3 Div. 524.

42 So.2d 264 (1949)


Supreme Court of Alabama.

Rehearing Denied October 20, 1949.

Attorney(s) appearing for the Case

L. H. Walden, John C. Godbold and Richard T. Rives, of Montgomery, for appellant.

Hill, Hill, Stovall & Carter, of Montgomery, for appellees.

FOSTER, Justice.

In connection with the cross bill filed by James I. Gallagher, separately discussed in another opinion, Warren v. Gallagher, Ala. Sup., 42 So.2d 261, to which reference is made for further detail of facts here material, appellees filed a petition claiming a fee as attorneys for Ellison in the original bill, in which he filed a suit in equity by petitioners as attorneys to enforce the statutory right of redemption and rendered services in that suit as such attorneys prior to the settlement of it whereby the complainant in effect conveyed his right to redemption to the respondent Warren. Warren was contesting the claim of Ellison. The settlement was not participated in by counsel for either party.

The prayer of the instant petition is to have the court fix and determine a reasonable amount to be paid petitioners for the services rendered Ellison in that litigation under their contract with him, and that a lien for the same be decreed against the interest of Warren in said real estate, and such interest be ordered sold to settle and satisfy the amount of petitioners' claim for such attorneys' fee, and for general relief.

A demurrer to the petition was overruled.

The question on appeal hinges on whether the lien sought to be enforced is one included in section 64, subd. 3, Title 46, Code. The claim is that a suit to enforce in equity a statutory right to redeem land from the foreclosure sale under a mortgage is a suit for the recovery of land, and that for the purposes of that statute a settlement between the parties whereby complainant in effect released that claim is a recovery of same.

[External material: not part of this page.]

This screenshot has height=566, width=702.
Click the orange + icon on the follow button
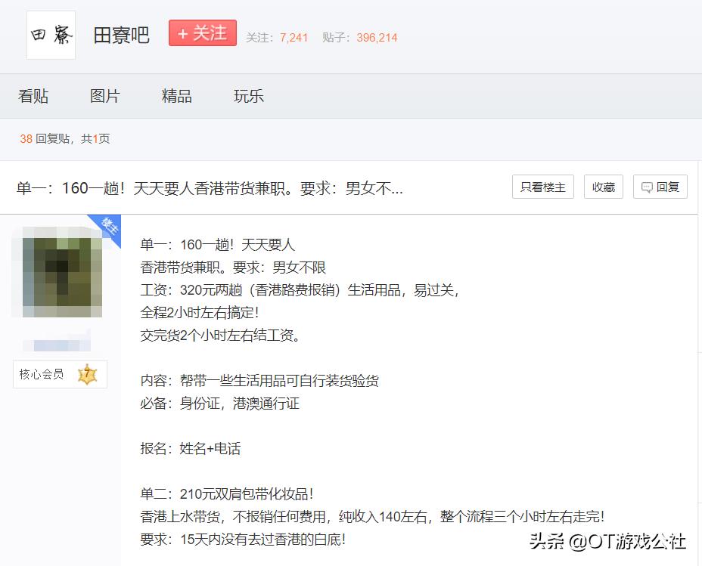[x=183, y=34]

The lien under section 64, subd. 3, supra, is only on property recovered. In a suit for the recovery of land, if plaintiff and defendant settle, whereby plaintiff conveys the land to defendant, neither party is in position to question the fact of recovery and, therefore, the lien attaches. Owens v. Bolt, 218 Ala. 344, 118 So. 590.

If the instant suit be for the recovery of land the lien would attach to complainant's interest sought to be recovered. But the statutory right of redemption is a mere personal privilege and not a property right nor interest in property. Section 743, Title 7, Code; Land v. Cooper, 244 Ala. 141, 12 So.2d 410, and cases there, cited.

The right of attorneys under section 64, subd. 3, supra, to enforce a lien on the land recovered by plaintiff is dependent upon the proposition that the suit was for the land and resulted in its recovery. It is not material what is the basis of plaintiff's claim: that is, whether he has a property right or a mere personal privilege, if it is sufficient on which to base a claim to the land. The bill sought to assert a right created by statute, which if pursued as there directed and subject to the conditions there expressed, leads to a recovery of the land by plaintiff. When plaintiff filed his suit in equity to redeem the land alleging compliance with the statutory requirements, he was suing for the recovery of land as contemplated by section 64, subd. 3, supra. When plaintiff and defendant settled that suit whereby plaintiff conveyed to defendant, the result, insofar as that statute was concerned and so far as affected the right of the parties to that settlement, was a recovery by plaintiff as prayed for in that suit. Owens v. Bolt, supra.

So that neither the plaintiff nor defendant is in position to question the fact of a recovery of the land by plaintiff. It is different from a suit for money which after such settlement the attorney must intervene and prosecute the suit successfully to establish his lien. Section 64, subd. 2, Title 46, Code; Owens v. Bolt, supra; Denson v. Alabama Fuel & Iron Co., 198 Ala. 383, 73 So. 525.

We think the demurrer was properly overruled. Appellant is allowed twenty days in which to answer.